▶ _DATA TO USE_:
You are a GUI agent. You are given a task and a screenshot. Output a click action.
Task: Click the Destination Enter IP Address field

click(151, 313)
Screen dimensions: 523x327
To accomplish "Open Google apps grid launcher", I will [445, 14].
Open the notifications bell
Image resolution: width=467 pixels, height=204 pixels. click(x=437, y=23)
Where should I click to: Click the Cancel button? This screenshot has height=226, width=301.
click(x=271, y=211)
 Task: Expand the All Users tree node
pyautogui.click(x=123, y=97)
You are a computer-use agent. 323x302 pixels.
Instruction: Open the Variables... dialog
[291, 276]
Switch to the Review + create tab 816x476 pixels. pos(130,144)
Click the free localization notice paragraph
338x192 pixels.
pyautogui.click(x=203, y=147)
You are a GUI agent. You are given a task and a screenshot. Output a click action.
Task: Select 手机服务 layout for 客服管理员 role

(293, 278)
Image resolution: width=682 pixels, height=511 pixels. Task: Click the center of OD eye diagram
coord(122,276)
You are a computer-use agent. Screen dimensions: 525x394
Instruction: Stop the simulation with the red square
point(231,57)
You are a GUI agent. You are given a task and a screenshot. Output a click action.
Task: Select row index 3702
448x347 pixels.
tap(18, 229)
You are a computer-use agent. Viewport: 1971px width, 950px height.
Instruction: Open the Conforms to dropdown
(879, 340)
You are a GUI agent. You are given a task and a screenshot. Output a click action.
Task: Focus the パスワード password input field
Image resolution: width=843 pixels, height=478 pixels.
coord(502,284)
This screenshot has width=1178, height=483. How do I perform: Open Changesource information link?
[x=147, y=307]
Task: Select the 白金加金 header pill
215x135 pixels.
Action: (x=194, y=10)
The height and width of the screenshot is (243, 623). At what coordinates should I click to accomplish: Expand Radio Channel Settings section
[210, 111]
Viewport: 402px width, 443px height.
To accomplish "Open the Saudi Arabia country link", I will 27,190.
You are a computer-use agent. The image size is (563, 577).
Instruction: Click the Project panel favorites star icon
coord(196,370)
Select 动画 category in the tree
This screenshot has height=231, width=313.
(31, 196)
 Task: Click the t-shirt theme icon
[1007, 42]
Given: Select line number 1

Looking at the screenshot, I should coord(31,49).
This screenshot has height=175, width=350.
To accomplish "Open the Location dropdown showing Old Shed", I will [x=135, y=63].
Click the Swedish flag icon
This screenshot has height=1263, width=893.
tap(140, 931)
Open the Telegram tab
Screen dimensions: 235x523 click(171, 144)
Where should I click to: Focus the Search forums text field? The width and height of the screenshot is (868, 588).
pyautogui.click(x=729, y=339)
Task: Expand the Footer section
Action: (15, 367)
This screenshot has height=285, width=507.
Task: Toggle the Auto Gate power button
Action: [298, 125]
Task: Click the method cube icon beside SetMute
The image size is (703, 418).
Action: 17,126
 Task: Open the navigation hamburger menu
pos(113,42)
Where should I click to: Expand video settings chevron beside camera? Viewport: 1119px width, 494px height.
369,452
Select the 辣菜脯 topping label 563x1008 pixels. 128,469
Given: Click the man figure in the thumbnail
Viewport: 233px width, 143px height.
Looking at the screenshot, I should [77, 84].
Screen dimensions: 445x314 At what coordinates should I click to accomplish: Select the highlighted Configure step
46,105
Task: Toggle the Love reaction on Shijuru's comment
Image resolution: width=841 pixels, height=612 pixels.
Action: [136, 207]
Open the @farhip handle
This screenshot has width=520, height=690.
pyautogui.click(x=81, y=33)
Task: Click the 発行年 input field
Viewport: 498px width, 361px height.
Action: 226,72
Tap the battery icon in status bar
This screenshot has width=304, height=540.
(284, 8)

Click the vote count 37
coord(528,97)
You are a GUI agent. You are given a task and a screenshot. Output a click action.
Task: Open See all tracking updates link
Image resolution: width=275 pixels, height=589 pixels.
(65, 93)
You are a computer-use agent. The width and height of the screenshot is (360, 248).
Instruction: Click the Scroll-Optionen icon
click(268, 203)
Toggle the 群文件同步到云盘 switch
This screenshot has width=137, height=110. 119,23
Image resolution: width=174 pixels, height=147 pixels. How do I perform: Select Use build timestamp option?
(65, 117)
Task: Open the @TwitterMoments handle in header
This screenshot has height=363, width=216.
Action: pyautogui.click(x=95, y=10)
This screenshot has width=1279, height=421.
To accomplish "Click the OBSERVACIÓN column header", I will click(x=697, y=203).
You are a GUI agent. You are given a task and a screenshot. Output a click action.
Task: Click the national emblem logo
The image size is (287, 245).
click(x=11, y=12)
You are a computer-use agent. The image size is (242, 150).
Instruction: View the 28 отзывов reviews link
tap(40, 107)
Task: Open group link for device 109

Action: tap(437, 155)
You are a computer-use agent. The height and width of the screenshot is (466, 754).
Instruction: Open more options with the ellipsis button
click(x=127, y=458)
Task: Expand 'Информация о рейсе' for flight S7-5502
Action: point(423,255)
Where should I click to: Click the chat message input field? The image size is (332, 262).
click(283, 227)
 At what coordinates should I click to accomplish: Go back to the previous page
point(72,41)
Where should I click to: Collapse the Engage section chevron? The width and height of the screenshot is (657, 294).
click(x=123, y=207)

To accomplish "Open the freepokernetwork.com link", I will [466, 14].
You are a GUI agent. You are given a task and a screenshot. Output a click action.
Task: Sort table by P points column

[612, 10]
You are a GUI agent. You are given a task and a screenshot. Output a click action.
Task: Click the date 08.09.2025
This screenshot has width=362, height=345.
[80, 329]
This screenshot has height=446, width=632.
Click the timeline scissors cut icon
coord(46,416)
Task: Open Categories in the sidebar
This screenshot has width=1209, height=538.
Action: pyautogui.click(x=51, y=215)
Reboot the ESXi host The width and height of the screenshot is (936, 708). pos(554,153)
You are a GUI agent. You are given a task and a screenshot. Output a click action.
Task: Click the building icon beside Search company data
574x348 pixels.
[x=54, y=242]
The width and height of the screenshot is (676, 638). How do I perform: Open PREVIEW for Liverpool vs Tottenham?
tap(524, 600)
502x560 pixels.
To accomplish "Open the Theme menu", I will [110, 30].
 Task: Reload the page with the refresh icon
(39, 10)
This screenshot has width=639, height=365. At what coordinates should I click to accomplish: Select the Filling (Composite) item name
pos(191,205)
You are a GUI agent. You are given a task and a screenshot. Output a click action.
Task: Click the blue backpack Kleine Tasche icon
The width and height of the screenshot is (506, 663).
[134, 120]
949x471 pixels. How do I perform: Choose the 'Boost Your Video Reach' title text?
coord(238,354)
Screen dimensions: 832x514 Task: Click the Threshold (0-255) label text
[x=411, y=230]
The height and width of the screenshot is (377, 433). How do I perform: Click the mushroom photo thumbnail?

▶ _INSTRUCTIONS TO FOLLOW_: From the records above, report the number of lines that hold the string "header" and add nothing.

▶ _EXERCISE ANSWER_: 3